PASSAGE TO READ »
— Start —

Wednesday, October 28, 2015

Short on Games: October 2015

A slight departure; this month's Short on Games will focus briefly on a number of games that I played at, or found through, Indiecade and QGCon Local.

Tribal & Error

tribalanderror

Tribal & Error is a game about language built to be playable regardless of the language(s) the player knows. The player controls a little tape player sent back in time to the ice age, to help 'cavemen' survive. The player discovers that there is a sort of language among them, and uses it to aid the humans in their troubles. The demo was short – you can also find it here – but interesting. The core mechanical conceit is a rich way of combining accessibility with expression, which is worthy of praise. The narrative conceit rubs up against a pet peeve of mine: the "cavemen with capitalist familial organization" trope, though that isn't necessarily the story. I'd be pretty hype if it didn't devolve into that.

— End —

DATASET ROWS »

— Start —

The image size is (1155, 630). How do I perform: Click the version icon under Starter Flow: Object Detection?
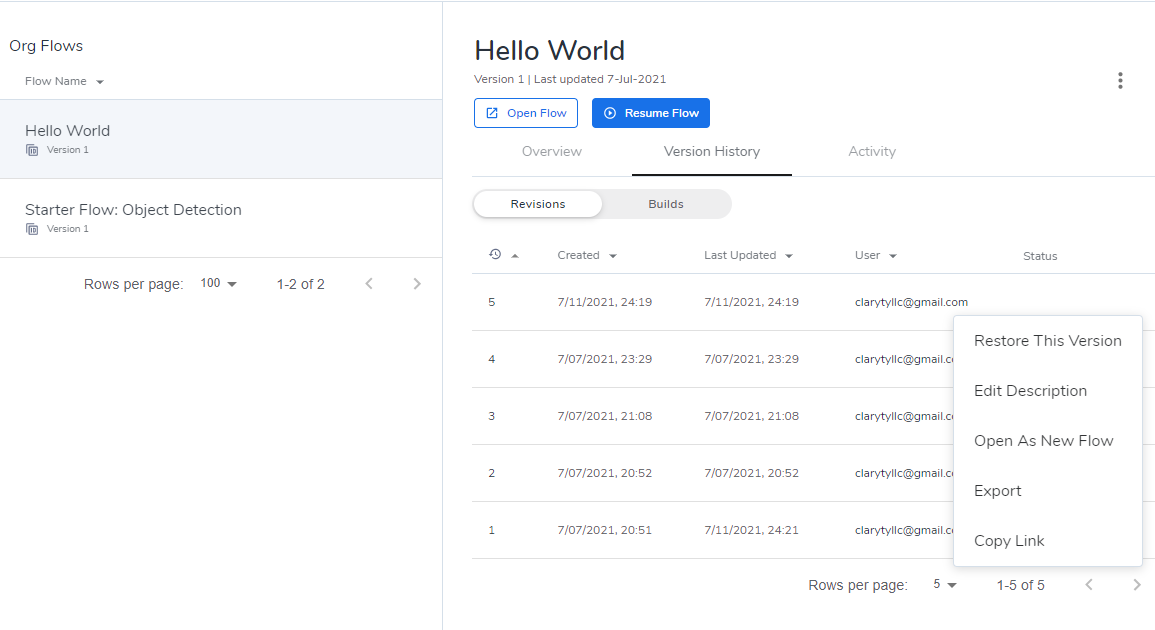click(x=33, y=228)
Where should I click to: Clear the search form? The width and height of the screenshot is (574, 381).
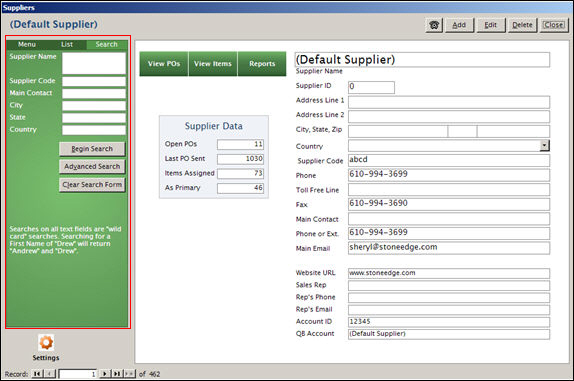click(92, 184)
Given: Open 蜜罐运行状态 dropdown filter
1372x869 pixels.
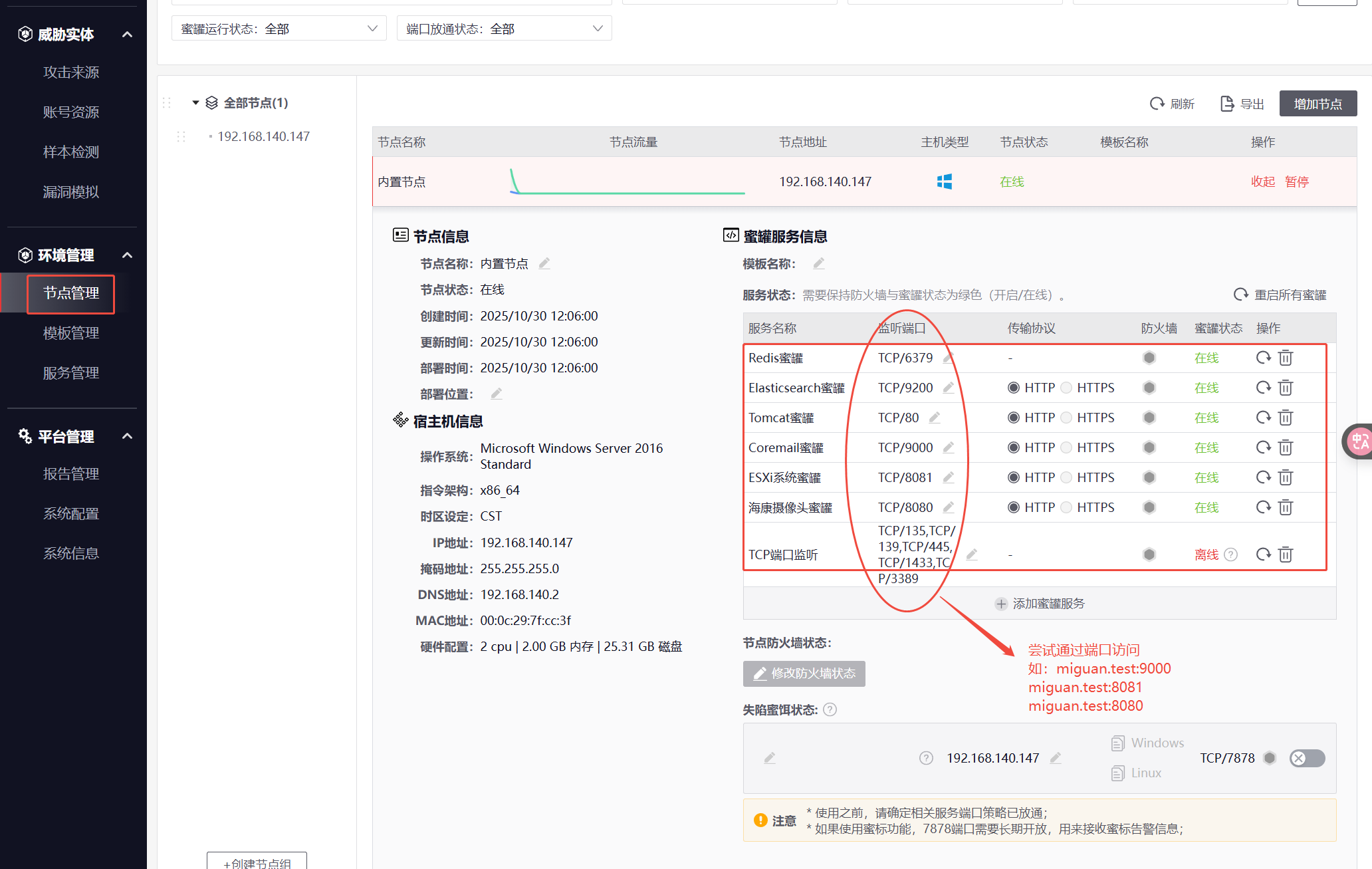Looking at the screenshot, I should click(x=279, y=29).
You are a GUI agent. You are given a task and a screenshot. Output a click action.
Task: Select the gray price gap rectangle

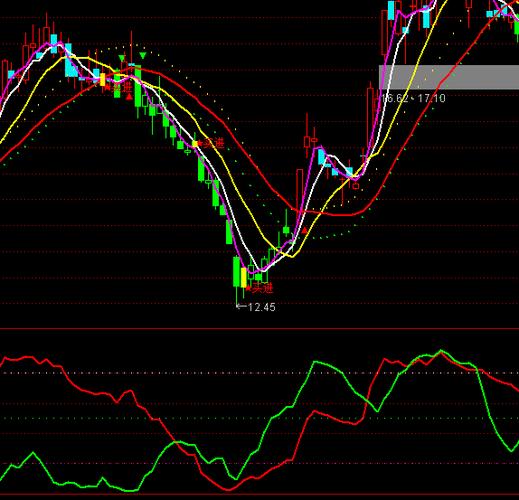(x=449, y=77)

— End —

WORK REQUIRED »
Please answer these from the Short on Games post:
1. At or through which two events did the writer find this month's games?
2. What does the player control in Tribal & Error?
3. Which trope does the writer call a pet peeve?

WRITTEN ANSWER »
1. Indiecade and QGCon Local.
2. A little tape player sent back in time to the ice age.
3. The "cavemen with capitalist familial organization" trope.